Migraine Crisis In Catalonia: Key Details
The Paradox of Modern Treatment and Systemic Failure The breakthrough came from identifying a key pain messenger molecule called CGRP. New drugs act as molecular snipers to neutralise this pathway. They include injectable monoclonal antibodies and a new class of oral drugs called gepants.
But here lies a crucial paradox. “They respond much better in patients with less frequent migraine,” she warns. However, this scientific finding is a sentence that focuses on the system’s great failure: arriving late has biological consequences. Meanwhile, “Patients arrive late to the neurologist,” alerts Dr Belvis.
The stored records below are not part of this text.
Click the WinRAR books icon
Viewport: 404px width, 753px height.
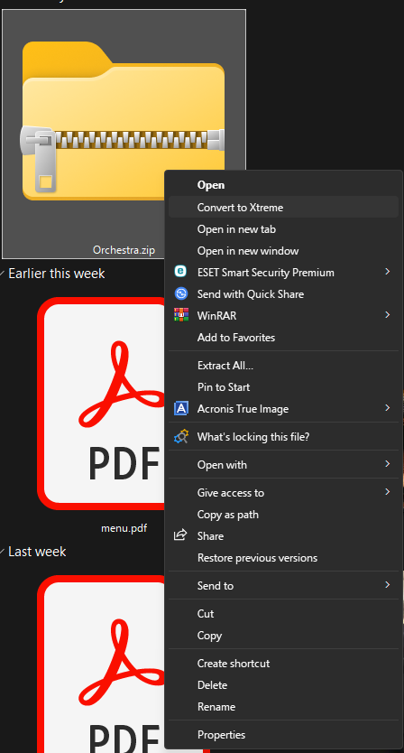pos(180,315)
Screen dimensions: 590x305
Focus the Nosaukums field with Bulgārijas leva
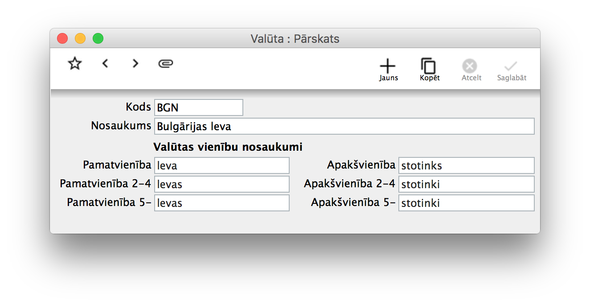pos(344,126)
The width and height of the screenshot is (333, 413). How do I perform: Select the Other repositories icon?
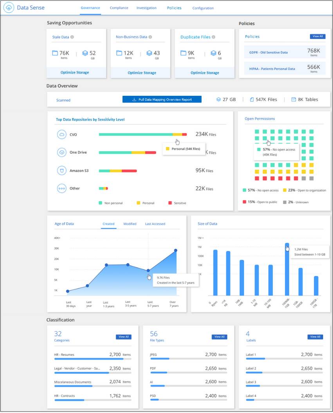pos(62,189)
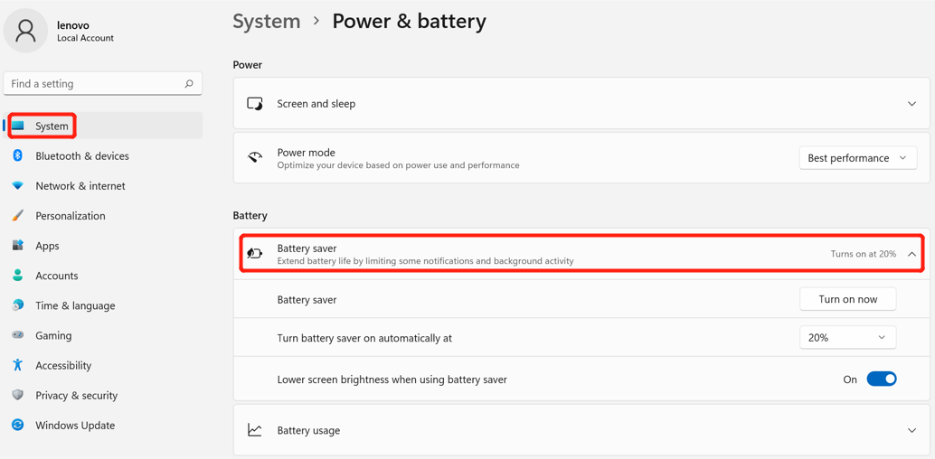Open Network & internet wifi icon
Screen dimensions: 935x459
(x=18, y=186)

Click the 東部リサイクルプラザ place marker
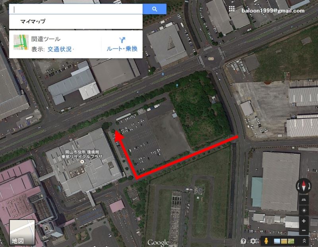click(82, 162)
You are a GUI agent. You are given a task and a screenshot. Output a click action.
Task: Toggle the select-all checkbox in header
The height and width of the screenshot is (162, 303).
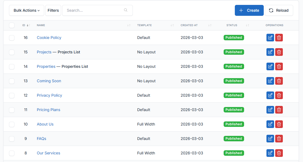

This lost time has a terrible biological cost. Constant pain signals cause the central nervous system to “learn” to feel pain more efficiently-a phenomenon called central sensitisation. Neurons lower their activation threshold, and the brain begins to interpret non-painful stimuli, like the touch of hair, as painful.
The chain of delays is built on deep stigma. “Migraine is the most stigmatised disease, very close to schizophrenia,” states Dr Pozo. This perception is fed by a lack of objective biomarkers, making it seem socially like “not a real biological disease.” This invisibility is costly.
The solution, therefore, is no longer just in the lab. Research is already looking beyond CGRP, exploring alternative pain pathways. But for a systemic problem, the solution cannot be only pharmacological. “What we need is a state strategic plan against migraine,” demands Dr Belvis. In Catalonia, this would mean providing more resources to specialised units and ensuring protocols reach all primary care centres.
Science has begun to map the pain. Now society must learn to read it. However, the stories of over a million Catalans create an urgency that should finally focus on the real suffering behind a word too small for such immense pain.